--- START OF RECORDED INFORMATION ---

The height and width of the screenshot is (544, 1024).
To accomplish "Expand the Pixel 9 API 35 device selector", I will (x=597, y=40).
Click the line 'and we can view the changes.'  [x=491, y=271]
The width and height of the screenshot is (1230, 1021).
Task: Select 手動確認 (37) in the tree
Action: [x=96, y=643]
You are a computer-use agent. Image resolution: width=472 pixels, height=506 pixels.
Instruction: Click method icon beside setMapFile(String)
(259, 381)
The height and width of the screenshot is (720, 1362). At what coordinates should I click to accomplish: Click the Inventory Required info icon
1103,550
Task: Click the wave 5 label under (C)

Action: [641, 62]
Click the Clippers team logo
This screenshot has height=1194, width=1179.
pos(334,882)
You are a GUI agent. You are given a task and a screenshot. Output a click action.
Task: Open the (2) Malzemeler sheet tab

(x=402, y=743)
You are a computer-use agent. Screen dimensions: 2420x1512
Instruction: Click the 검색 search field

--- END OF RECORDED INFORMATION ---

# PROBLEM DETAILS
Repeat the lines above word for word.

# REPLY TO THE EXERCISE
The height and width of the screenshot is (544, 1024).
To accomplish "Expand the Pixel 9 API 35 device selector", I will (x=597, y=40).
Click the line 'and we can view the changes.'  [x=491, y=271]
The width and height of the screenshot is (1230, 1021).
Task: Select 手動確認 (37) in the tree
Action: [x=96, y=643]
You are a computer-use agent. Image resolution: width=472 pixels, height=506 pixels.
Instruction: Click method icon beside setMapFile(String)
(259, 381)
The height and width of the screenshot is (720, 1362). At what coordinates should I click to accomplish: Click the Inventory Required info icon
1103,550
Task: Click the wave 5 label under (C)

Action: [641, 62]
Click the Clippers team logo
This screenshot has height=1194, width=1179.
pos(334,882)
You are a GUI agent. You are given a task and a screenshot. Output a click action.
Task: Open the (2) Malzemeler sheet tab

(x=402, y=743)
You are a computer-use agent. Screen dimensions: 2420x1512
Instruction: Click the 검색 search field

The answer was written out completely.